5 March 2008, Manila, Philippines
Water and sanitation is a key sector where much effort is needed. With over a billion people without access to drinking water and 2.6 billion lacking basic sanitation, developing the relevant infrastructure constitutes a major challenge. Halving the proportion of people without access to drinking water and sanitation by 2015 would require investments of some 30 billion USD per year, which is twice the current spending levels. To meet these tremendous needs, many countries have sought the involvement of the private sector.
Within the framework of its new horizontal project on “Sustainable Financing to Ensure Affordable Access to Water and Sanitation”, the OECD addresses the economic basis for sustainable water service provision and sound water management. Along with special focuses on pricing, innovative financing business models and realistic financing strategies, the project aims to develop practical guidance to optimise private sector participation in the development and management of water and sanitation infrastructure.
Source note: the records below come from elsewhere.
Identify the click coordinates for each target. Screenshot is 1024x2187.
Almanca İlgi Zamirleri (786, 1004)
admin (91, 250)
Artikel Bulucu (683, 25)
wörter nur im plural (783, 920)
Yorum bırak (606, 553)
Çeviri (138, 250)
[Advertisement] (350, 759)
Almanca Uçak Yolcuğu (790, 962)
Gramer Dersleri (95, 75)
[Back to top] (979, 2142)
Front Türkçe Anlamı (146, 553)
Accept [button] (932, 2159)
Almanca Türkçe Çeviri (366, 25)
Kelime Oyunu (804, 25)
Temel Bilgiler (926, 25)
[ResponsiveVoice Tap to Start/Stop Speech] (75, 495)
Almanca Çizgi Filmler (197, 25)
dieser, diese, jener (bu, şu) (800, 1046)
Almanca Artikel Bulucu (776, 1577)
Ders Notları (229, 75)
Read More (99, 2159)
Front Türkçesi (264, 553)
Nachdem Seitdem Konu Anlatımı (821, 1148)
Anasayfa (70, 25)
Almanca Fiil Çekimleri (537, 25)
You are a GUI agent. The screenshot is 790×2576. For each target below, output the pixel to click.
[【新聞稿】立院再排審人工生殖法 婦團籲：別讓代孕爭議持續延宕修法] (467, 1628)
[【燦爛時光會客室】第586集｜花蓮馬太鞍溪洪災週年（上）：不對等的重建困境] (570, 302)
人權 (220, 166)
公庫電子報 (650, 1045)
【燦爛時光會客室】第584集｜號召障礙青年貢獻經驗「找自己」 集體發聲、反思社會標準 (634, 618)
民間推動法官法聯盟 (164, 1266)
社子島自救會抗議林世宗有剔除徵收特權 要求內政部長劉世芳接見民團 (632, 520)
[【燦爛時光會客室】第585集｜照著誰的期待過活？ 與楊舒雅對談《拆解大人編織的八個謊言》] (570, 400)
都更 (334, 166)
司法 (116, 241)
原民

The guidance builds on the recently released OECD Principles for Private Sector Participation in Infrastructure and is developed through multi-stakeholder dialogues and reviews of specific country experiences. The Manila expert meeting follows a similar roundtable organised jointly by the NEPAD and the OECD in Lusaka, Zambia on 27-28 November 2007.
The overall aim of the expert meeting was to advance the debate on private sector participation in the water and sanitation sector, by providing a forum for participants to help guide the ADB and OECD in their efforts to develop a better understanding of the key elements of a beneficial partnership. Expected outputs from the Roundtable included a first draft of guidelines, taking advantage of the OECD Principles for Private Sector Participation in Infrastructure for the water and sanitation sector derived from the experience of Asian countries, in order to foster the mobilisation of additional and beneficial private sector involvement.